Holley v. OUTBOARD MARINE CORPORATION

Decision Date20 February 1964
Docket NumberNo. 60 C 671.,60 C 671.
Citation241 F. Supp. 657
PartiesDonald A. HOLLEY, Plaintiff, v. OUTBOARD MARINE CORPORATION, a Delaware corporation, Defendant.
CourtU.S. District Court — Northern District of Illinois

COPYRIGHT MATERIAL OMITTED

Charles B. Spangenberg, Wallenstein, Spangenberg & Hattis, Chicago, Ill., for plaintiff.

Timothy L. Tilton, Dawson, Tilton, Fallon, Lungmus & Alexander, Chicago, Ill., for defendant.

DECKER, District Judge.

This is a suit charging defendant with knowing and wilful infringement of Claim 3 of United States Letters Patent No. 2,536,642, issued January 2, 1951, from an application filed by plaintiff on September 10, 1949. Plaintiff seeks an injunction, accounting, treble damages by reason of the allegedly wilful infringement, costs and expenses and attorney's fees. Defendant answered, denying infringement, and alleged that Claim 3 of the patent in suit was invalid (1) for failure to claim an invention within the meaning of 35 U.S.C. § 112; (2) because anticipated by the prior art; (3) as unpatentable for lack of invention over the art as exemplified by eight prior patents, only three of which were relied upon by defendant at trial.1

The patent in suit, entitled "Method of and Means for Controlling the Coolant of Marine Internal-Combustion Engines," relates to a marine engine cooling system which utilizes a water bypass line. By stipulation the issues at trial were limited to the questions of the validity of Claim 3 of the patent, and its alleged infringement by defendant in its 5½, 10 and 18 horsepower outboard motors for the model years 1959, 1960 and several months of 1961.

Before discussing the issues, it may be helpful to review some of the background evidence.

In brief, marine cooling systems are constructed with the danger in mind of fire from overheated exhaust manifolds and pipes. Because of this possibility, it was thought necessary to maintain a constant flow of water through the exhaust pipe. Prior to plaintiff's invention, then, the typical marine engine cooling system involved only the pumping of water from the source (the body of water in which the boat is floated) directly through the engine water jacket, and thence through the exhaust pipe with waste gases. Because of the absence of provision for the retention of water in the water jacket until a desirable engine operating temperature had been reached, the engine ran "cold." When running cold, an engine fails to vaporize the fuel properly so as to burn the low ends. This results in the generation of acids and the formation of condensation. In automobiles, by way of distinction, the problem of inflammable gas accumulation is not present, and the exhaust manifold and pipe are air-cooled.

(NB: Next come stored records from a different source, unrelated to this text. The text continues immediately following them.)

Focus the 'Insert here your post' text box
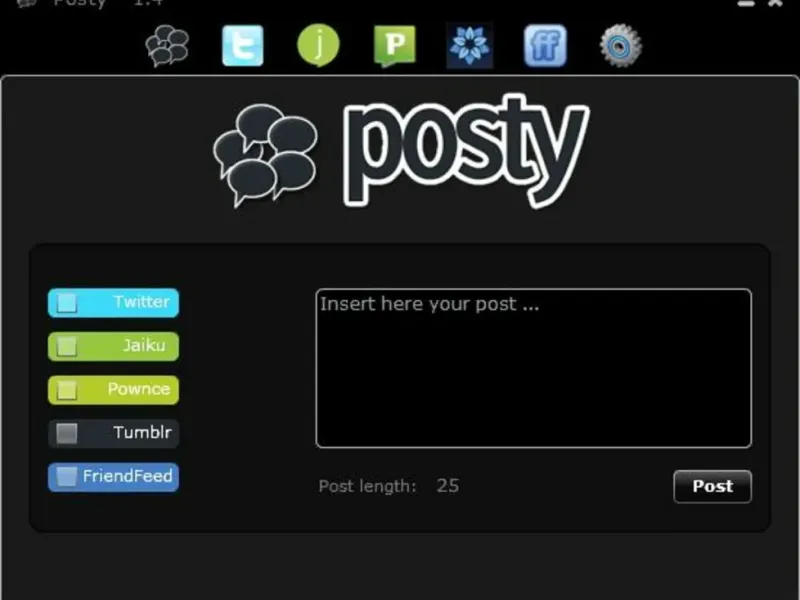800x600 pixels. point(534,368)
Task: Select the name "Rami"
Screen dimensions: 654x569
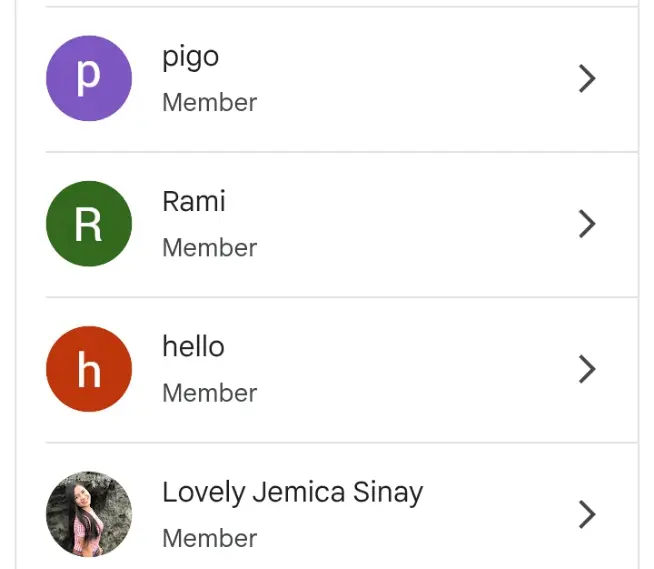Action: tap(194, 201)
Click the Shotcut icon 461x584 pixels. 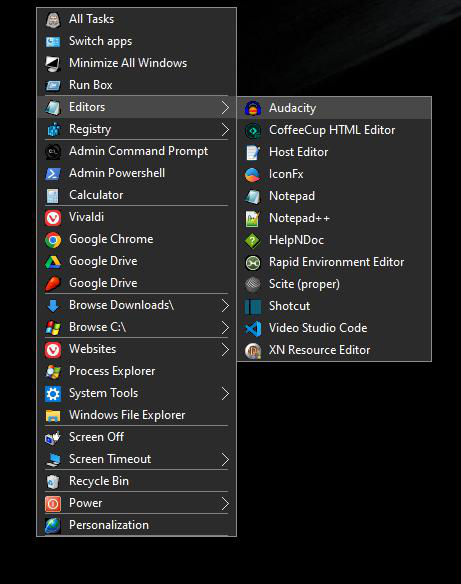(253, 306)
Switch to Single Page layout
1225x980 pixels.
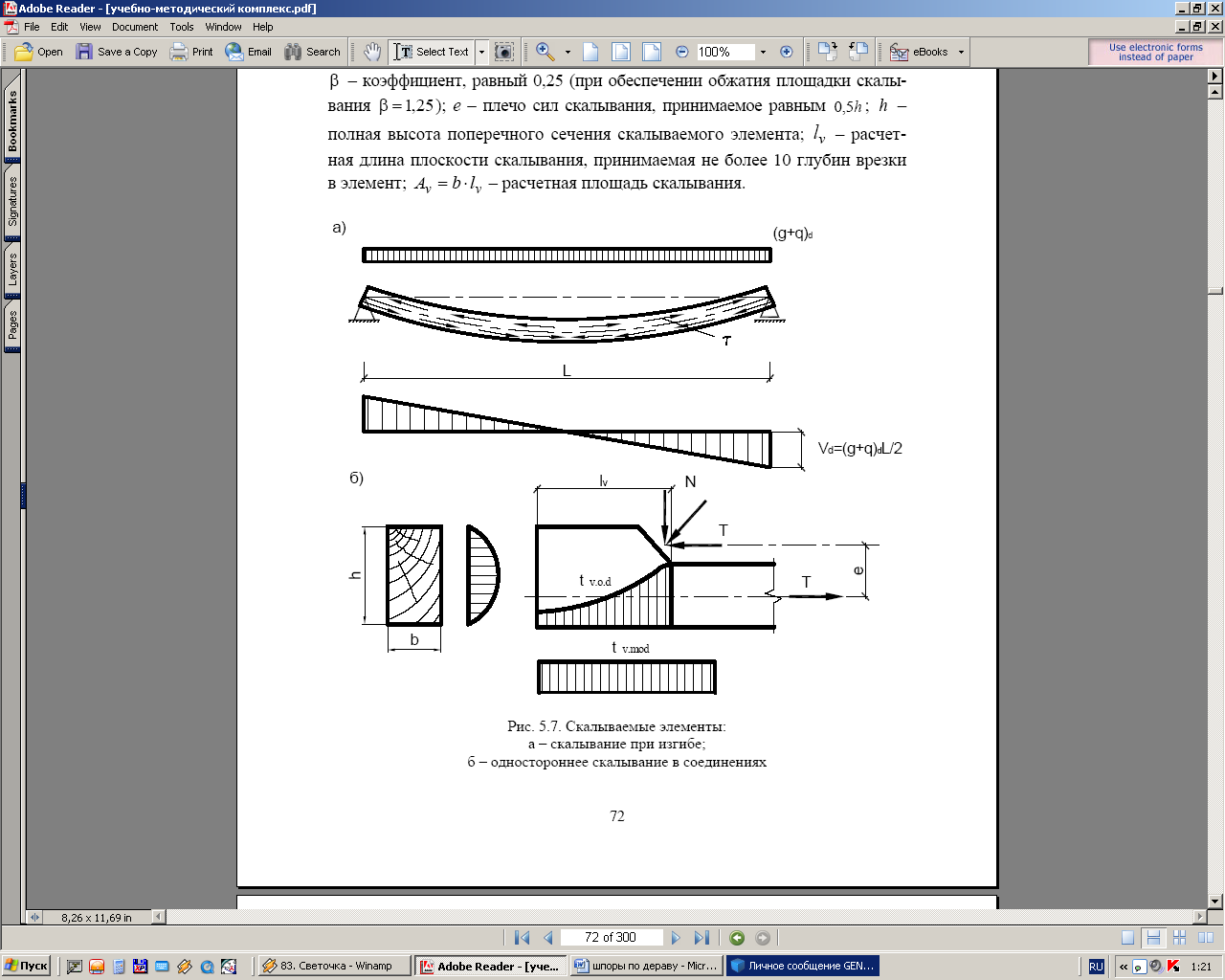click(x=1128, y=938)
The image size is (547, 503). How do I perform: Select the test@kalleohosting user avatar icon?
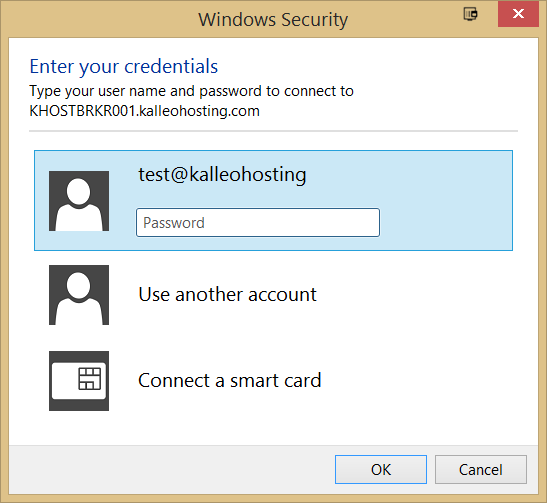79,201
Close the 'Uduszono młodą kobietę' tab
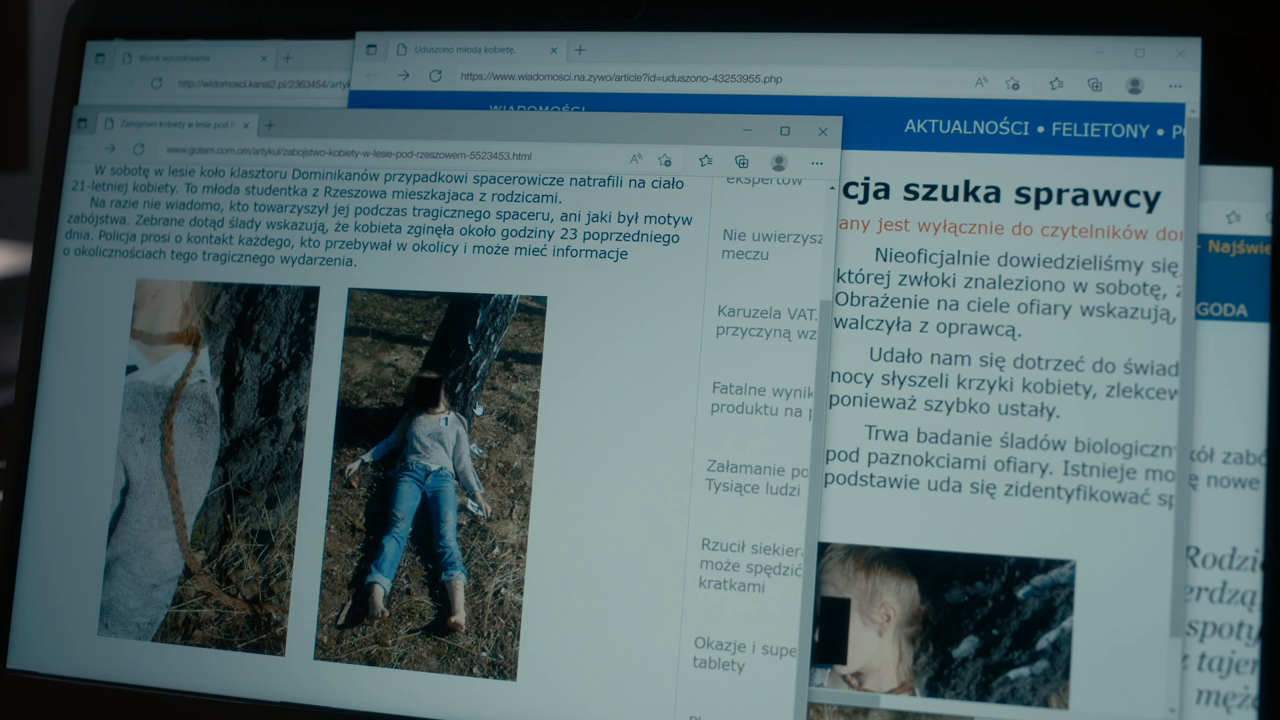1280x720 pixels. click(x=553, y=50)
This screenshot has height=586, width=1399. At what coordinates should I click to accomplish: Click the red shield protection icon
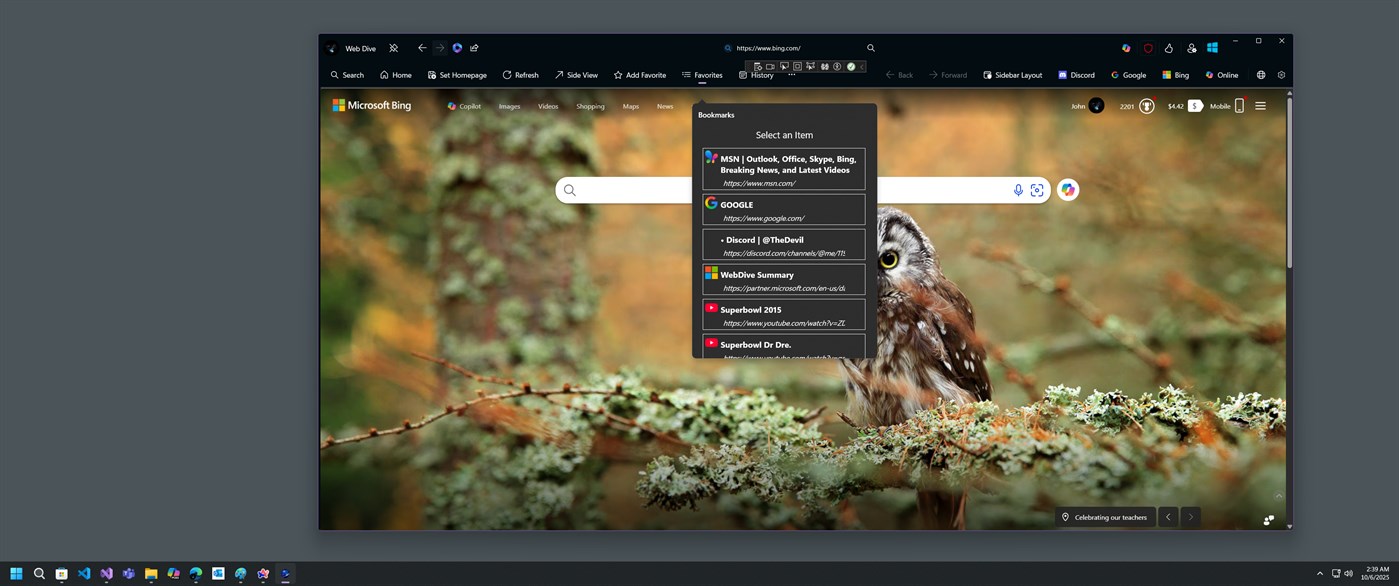pos(1148,47)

Plaintiff testified to experience in the repair and servicing of automobiles in various shops from 1916 to 1947, either as a repairman or manager. Around 1940 he began to work on marine engines and subsequently became interested in problems connected with their cooling systems. His initial experiments resulted in a model of a recirculating type of cooling system which was tested in Minnesota for the Redwing Machine Corporation in 1949. When engine temperature was cold, a single valve operating between two seats caused the recirculation through the engine of water which otherwise would be pumped overboard. The main difficulty with this system was its failure to provide cooling water for the engine's exhaust pipe during periods of warm-up when the coolant was being retained in the engine water jacket.

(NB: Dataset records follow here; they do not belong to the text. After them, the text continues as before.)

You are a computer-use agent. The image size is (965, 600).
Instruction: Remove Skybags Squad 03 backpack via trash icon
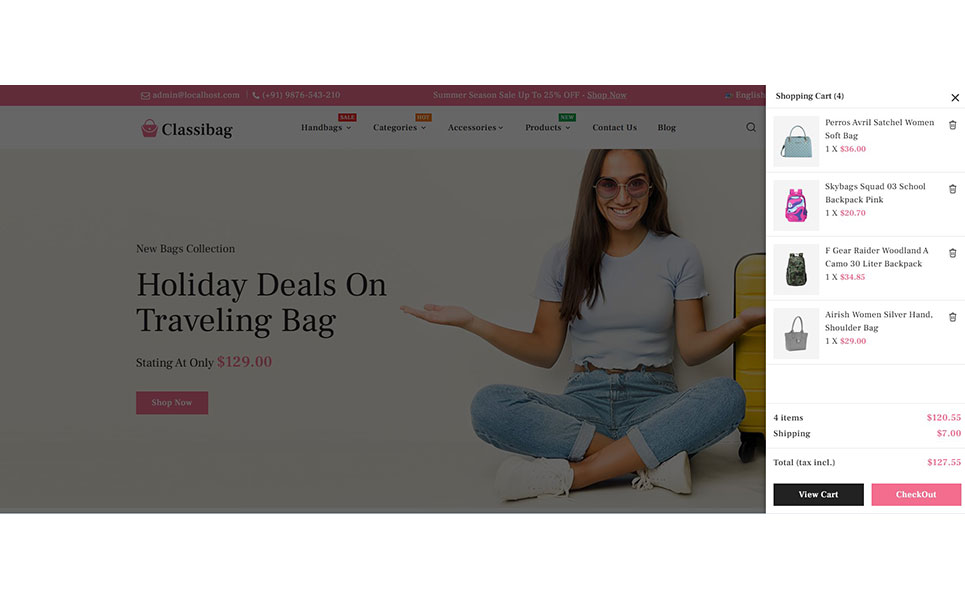[x=952, y=189]
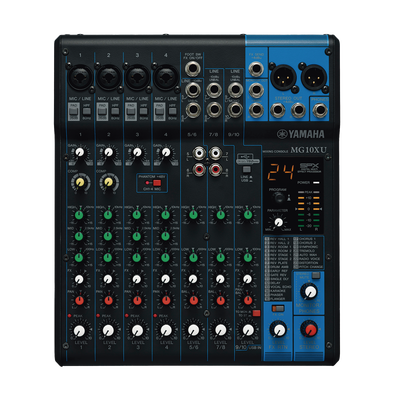Viewport: 400px width, 400px height.
Task: Click the channel 1 yellow COMP knob
Action: [x=79, y=182]
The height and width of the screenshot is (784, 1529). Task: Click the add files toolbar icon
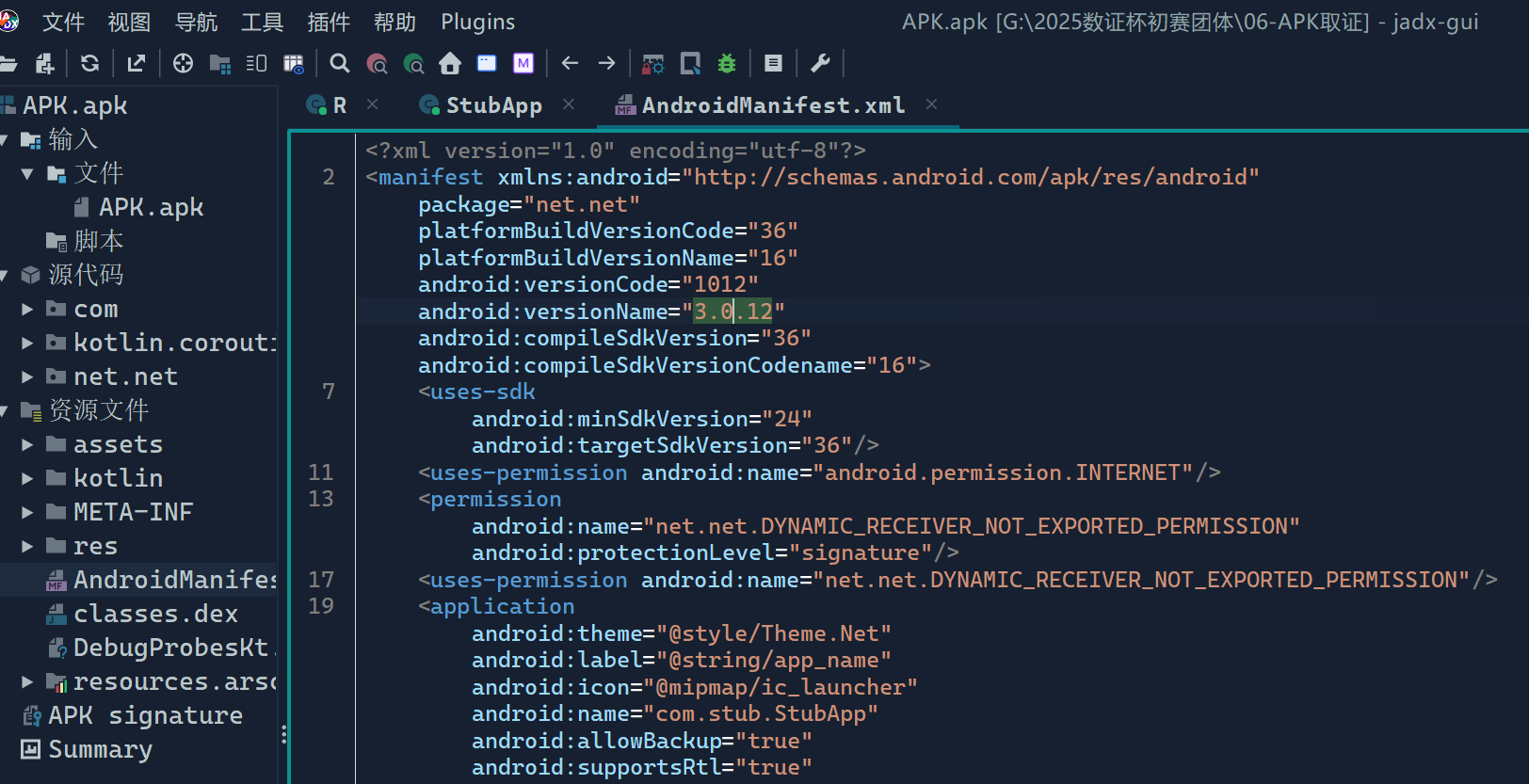coord(44,63)
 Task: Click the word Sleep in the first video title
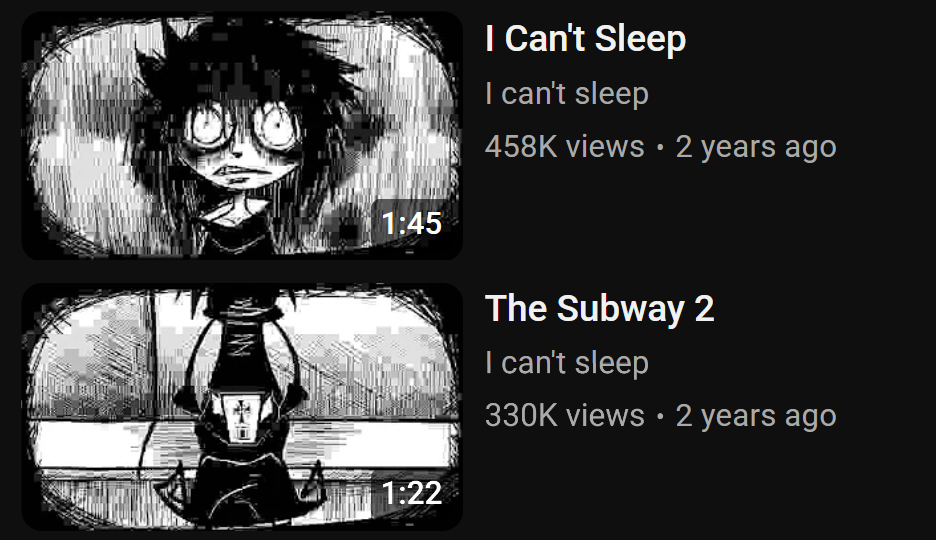coord(640,39)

He then began work on the system which forms the subject matter of the patent in suit. The divergent requirements of such a system were recognized as the need for (1) a continual flow of water through the exhaust pipe for cooling purposes, (2) sufficient cooling water in the water jacket to avoid overheating of the engine, and (3) the capability of retaining water within the water jacket when it was sought to raise engine temperature to a desirable operating level. Assuming the normal range of water temperature in the body of water in which the boat was floated, these ends could not be attained by the continual circulation of water through the water jacket. Plaintiff's solution was to employ a feature of a recirculating system tested for Redwing — the retention of water within the cooling system until engine temperature was sufficiently high — without that system's reduction in the flow of water overboard through the exhaust manifold and pipe. This was accomplished by the use of two lines into which the incoming flow of water could be directed. One led through the water jacket; the other bypassed it. Water passing through the bypass line had no effect upon engine temperature. Flow was apportioned between the lines by the operation of an expandable thermostat located at the point of their juncture on the outlet side of the cooling system. When the engine was cold and the bellows contracted, a valve disc blocked the passage of water through the water jacket. Since the flow of water into the engine remained substantially constant, the effect was to channel the incoming flow into the bypass line and thence overboard. As the engine warmed up, movement of the thermostatic valve directed increasing proportions of the total flow through the water jacket. The volume of water pumped through the cooling system and exhaust pipe was unaffected by the apportionment between the two lines.2

Having perfected the device, plaintiff filed his patent application in September of 1949. Thereafter, he approached a number of dealers in an attempt to market the cooling system. One of these contacts was with the Chris-Craft Corporation which plaintiff heard was opposed to the installation of thermostatically-controlled cooling systems because of their supposed unreliability.3 As a result of tests and demonstrations in 1950, plaintiff secured an order for 144 units for installation on Chris-Craft engines. The system worked to the buyer's satisfaction, and regular purchases were still being made at the time of trial.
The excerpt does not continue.